## Text provided
== == ==

Step 1.4. Separate Chromosomes
In this step, SeparateChromosomes2
module is used to categorize markers into linkage groups (LGs) using the below command:
$ java -cp /path/Lep-MAP3/bin SeparateChromosomes2 data=p_fil.call lodLimit=5 > map.txt
Note: One can use parameters such as lodLimit
and theta
to split the linkage groups.
One can check the number of markers in the in map
file using the below command:
$ sort map.txt|uniq -c|sort -n
Step 1.5. Order Markers
In this step, markers separated into their corresponding linkage groups are ordered using OrderMarkers2
module using the below command:
$ java -cp /path/Lep-MAP3/bin OrderMarkers2 data=p_fil.call map=map.txt > order.txt
One may use the parameter sexAveraged
to calculate sex-averaged map distances (by default male and female genetic maps are curated), also numMergeIterations
parameter can be used to adjust number of iterations (by deafault its 6 iterations per linkage group).
2.0 Checking the accuracy of the marker order
If the physical positons of the markers in the curated genetic map curation are known, then one may use that information to evaluate the quality of the marker order in the genetic map, especially markers that inflate the chromosome length, by making a correlation plot of the genetic and physical positions of the markers for each chromosome or linkage group.
Note: It is a common scenario to see the marker orders are flipped relative to their physical positions. There is nothing to panic about, one may fix it by manually sorting it.
Command to obtain the marker information using cut
:
cut -f1,2 p.call > cut_pcall.txt
Note: Please make sure to use the p.call file that you used in the ordering step!
Follow the below steps to perform the correlation analysis:
3.0 Converting phased output data from OrderMarkers2 to genotypes
The phased data from OrderMarkers2
step can be converted to fully informative “genotype” data by using map2gentypes.awk
script and command below:
Download the map2gentypes.awk script here.
Next, run the map2genotypes.awk
script by following the command shown below.

== == ==

## Collected data

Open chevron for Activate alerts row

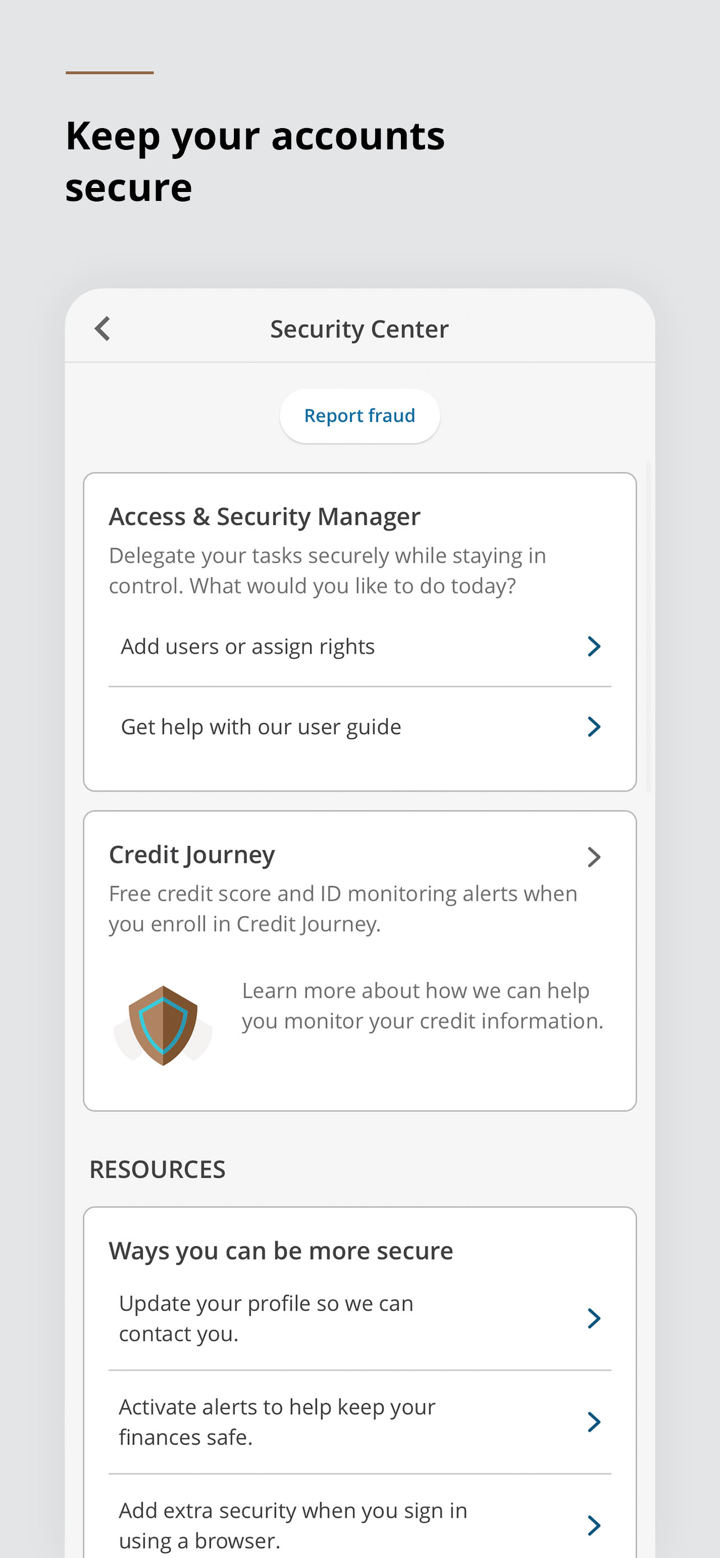click(x=594, y=1422)
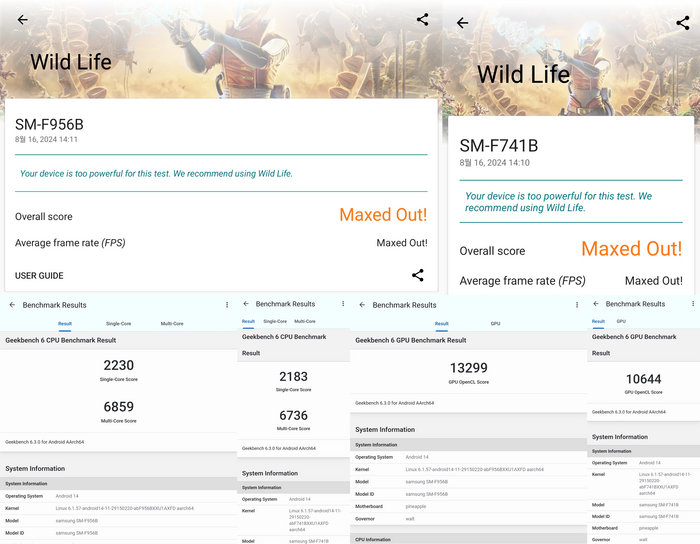The width and height of the screenshot is (700, 544).
Task: Switch to Multi-Core tab on 2230 result panel
Action: pyautogui.click(x=172, y=324)
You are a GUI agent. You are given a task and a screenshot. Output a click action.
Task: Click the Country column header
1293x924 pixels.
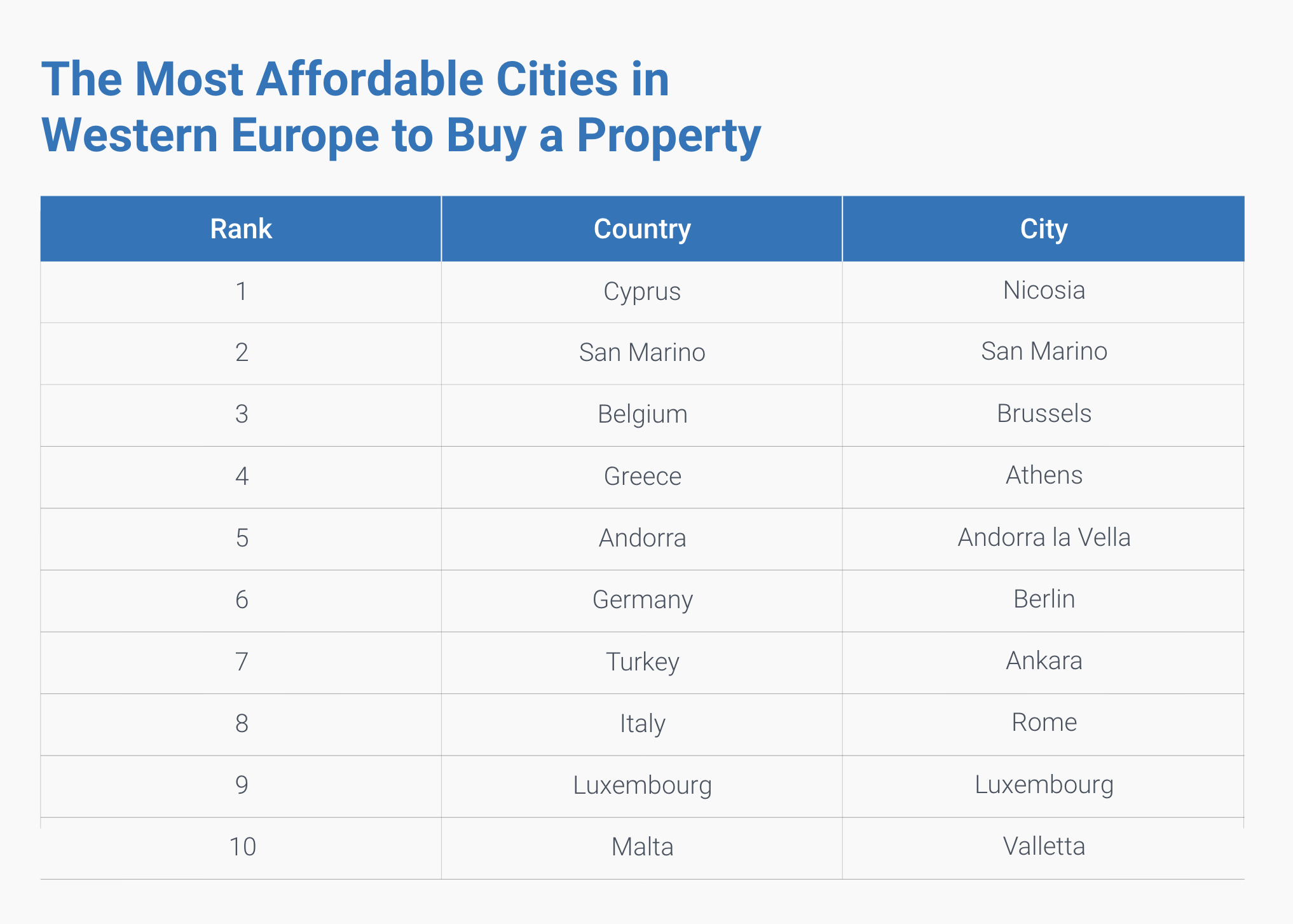click(x=642, y=229)
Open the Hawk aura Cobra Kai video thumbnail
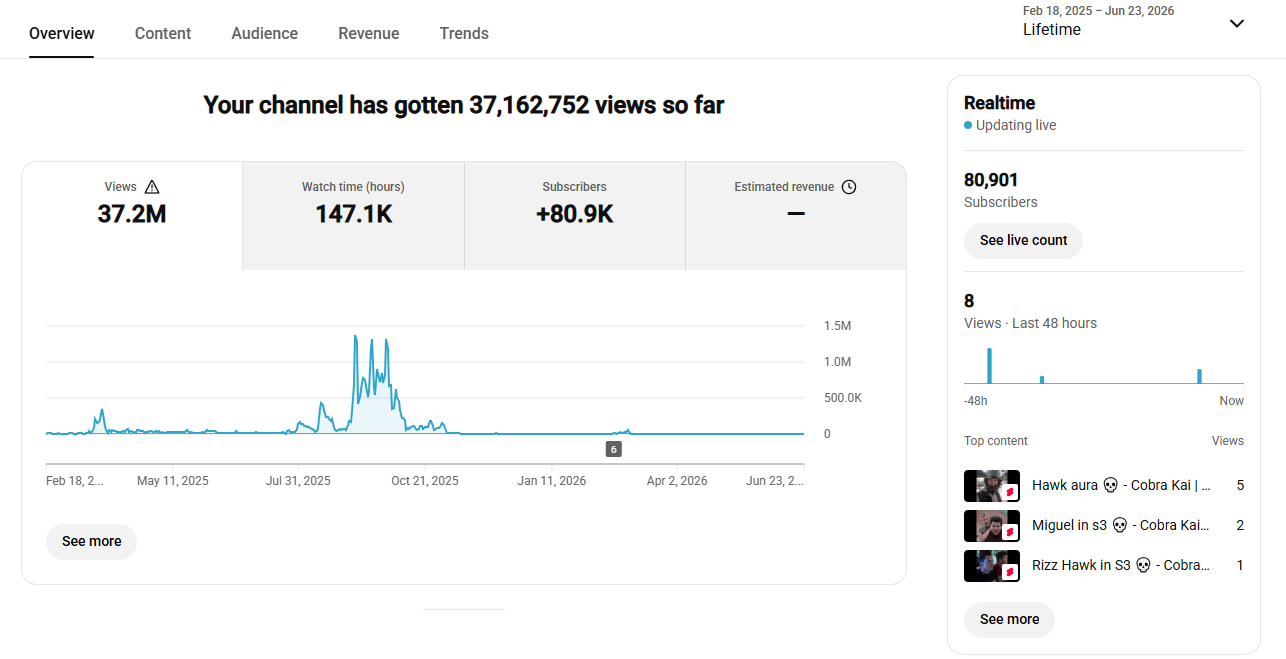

== == ==

Please pick up the Lep-MAP3 linkage-mapping tutorial after its last sentence and continue writing it.

$ awk -vfullData=1 -f map2genotypes.awk order.txt > genotypes.txt
Snippet of the map2gentypes.awk
output:
One may convert the genotypes in 1 1 => A, 2 2 => B, 1 2 or 2 1 => H format (See below figure) in MS Excel
using Find
and Replace
function, which can be then be loaded in R/Qtl
for QTL mapping.
LepMap3 imputes and phase the genotype calls, therefore, A and B allele represent major and minor allele frequencies and it will change from parent/phase. They do not represent one specific parent and information depends on the parent and the phase of the marker.
Covnvert genotype data into 4-way cross RQtl input data
In case both parents are heterozygotes, the cross is a 4way cross, also know as AB x CD
phased output data from OrderMarkers2 (1 1, 12, 21, 22) into Rqtl 4way code that 1, 2, 3 and 4 as shown in the below table. Also, please remember, in LepMap pedigree file: male parent = 1 , female parent = 2
, and first digit of the phased genotypes is inherited from paternal parent and the second from maternal parent.
Read more on genotype file formatting here: https://github.com/kbroman/qtl/blob/main/man/read.cross.Rd
LepMap RQtl-4way-code RQtl genotype
1 1 1 AC
1 2 2 BC
2 1 3 AD
2 2 4 BD
Finally import the converted the 4-waycross genetic map in RQTL using the below command:
GenoData = read.cross(format = "csv", file = "geneticMap.csv", genotypes=NULL,
estimate.map = F, crosstype="4way")
4.0 Validate the genetic map by conducting QTL analysis
It is a good QC step to perform a QTL analysis of a well studied trait to check if expected QTL region is observed in the curated genetic mmap
Click here for QTL mapping tutorial.
5.0 Graphical presentation of linkage maps in Mapchart
Software Mapchart can be downloaded from below link. https://www.wur.nl/en/show/Mapchart.htm
Click here for Mapchart tutorial.
Thank you for reading this tutorial. I really hope these steps will get you started in genetic map construction in Lep-MAP3. The key is to PRACTISE. . If you have any comments or suggestions, please let comment below or send me an email.
Happy mapping !
Bibliography
Rastas, Pasi. “Lep-MAP3: robust linkage mapping even for low-coverage whole genome sequencing data.” Bioinformatics 33.23 (2017): 3726-3732.